Molecular design, synthesis and biological evaluation of BP-O-DAPY and O-DAPY derivatives as non-nucleoside HIV-1 reverse transcriptase inhibitors

• Hybrid the special structural features of diarylpyrimidines and benzophenones.
• Synthesize a series of BP-O-DAPY hybrids and O-DAPY derivatives as NNRTIs.
• Evaluate of the synthesized compounds against HIV-1 and HIV-2.
• Study the potential binding mode by molecular docking.

This paper reports the synthesis and antiviral evaluation of a series of non-nucleoside reverse transcriptase inhibitors (NNRTIs) that combine the peculiar structural features of diarylpyrimidine derivatives (DAPYs) and benzophenone derivatives (BPs).
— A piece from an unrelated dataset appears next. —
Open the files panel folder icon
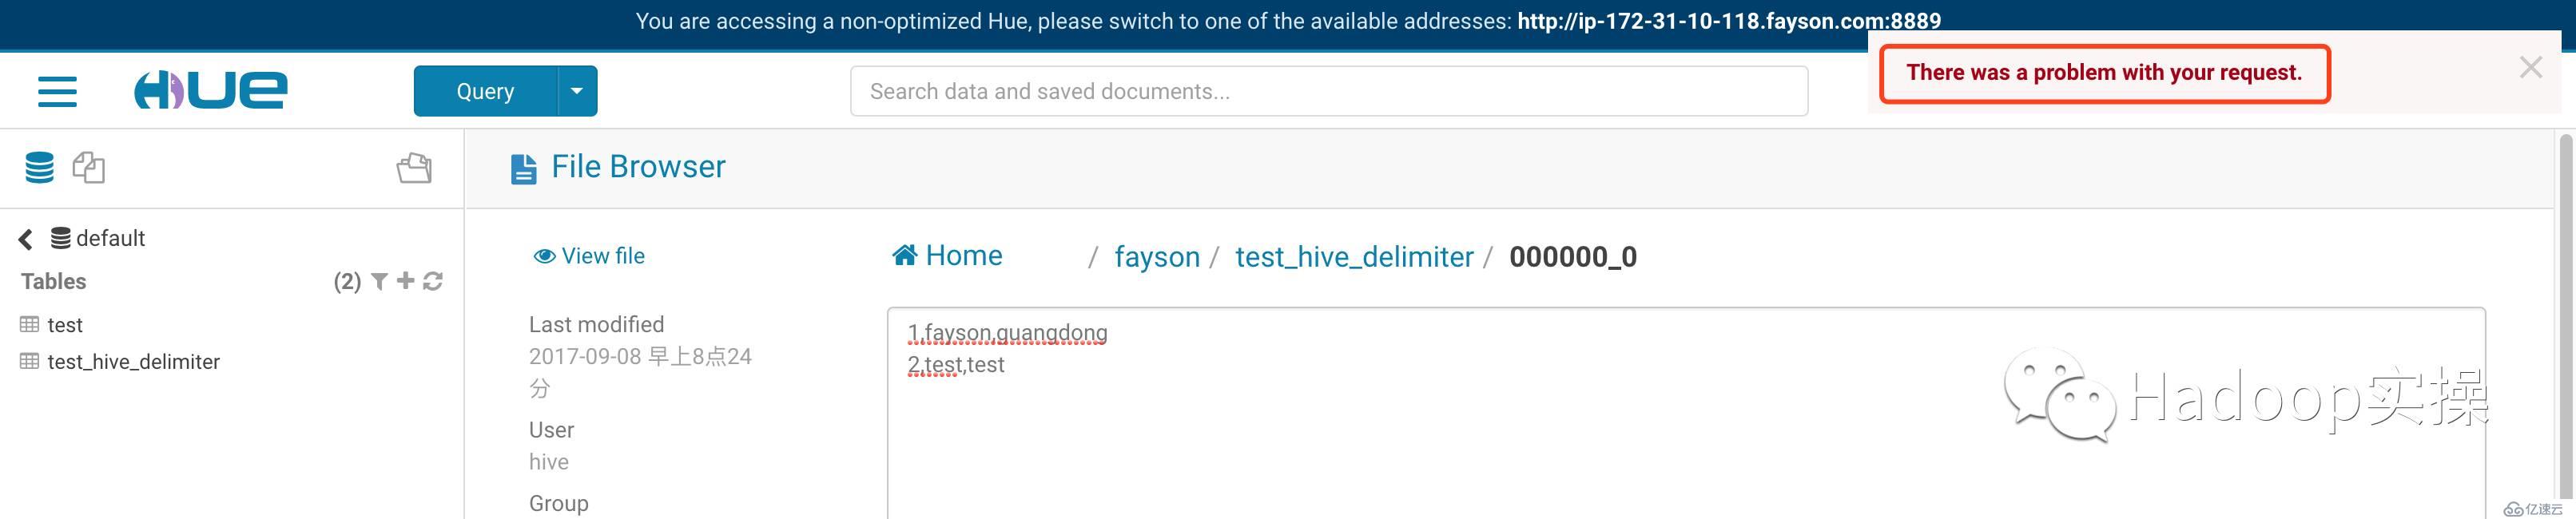Screen dimensions: 2576x519 (414, 168)
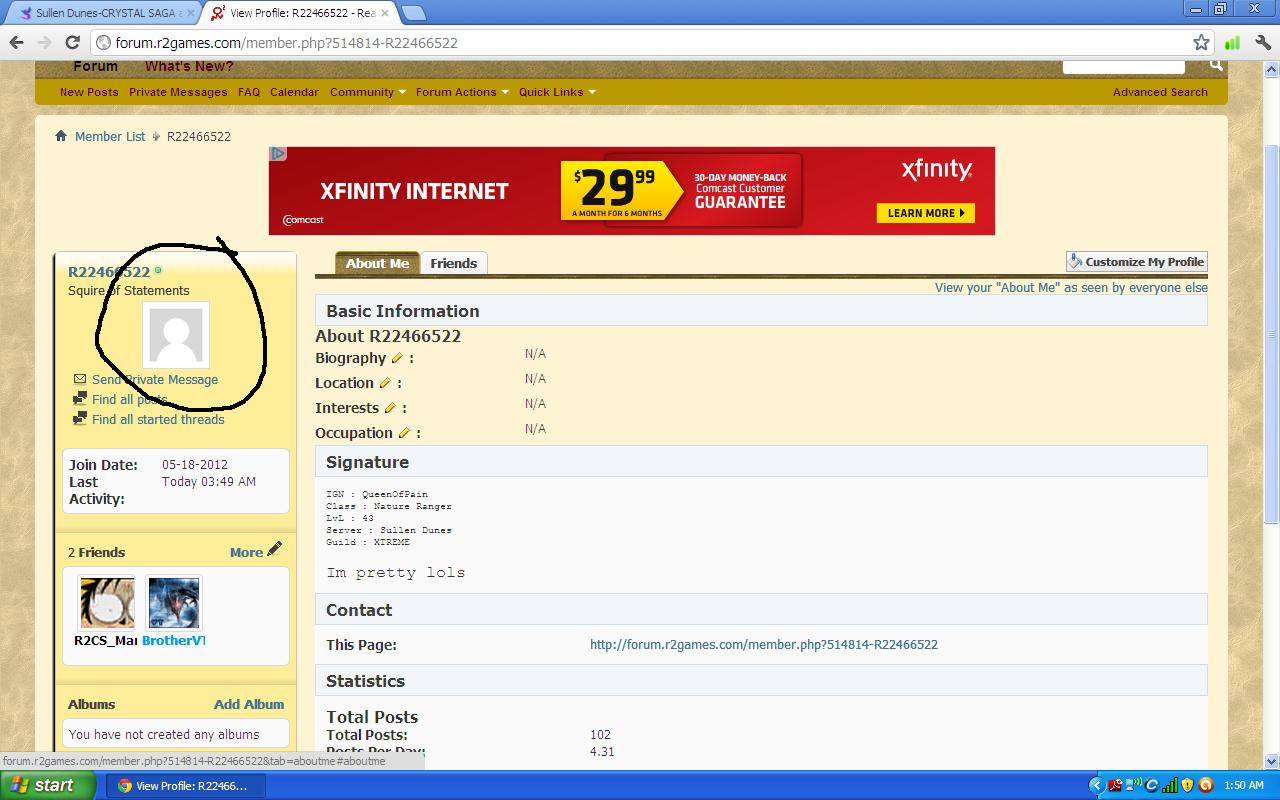Click the Add Album link
The width and height of the screenshot is (1280, 800).
249,704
The DAPY derivatives bearing benzoyl or alkoxyl substitutes on the A-ring showed the inhibitory activity against wild-type HIV-1 at the cellular level within the range of EC50 values from micromolar to nanomolar. Among these compounds, 1u exhibited the most potent anti-HIV-1 activity (EC50 = 0.06 ± 0.01 μM, SI > 6260), which were about 1.8-fold more active than nevirapine (NVP) and delavirdine (DLV). In addition, the binding modes with HIV-1 RT and the preliminary SAR studies of these derivatives were also considered for further investigation.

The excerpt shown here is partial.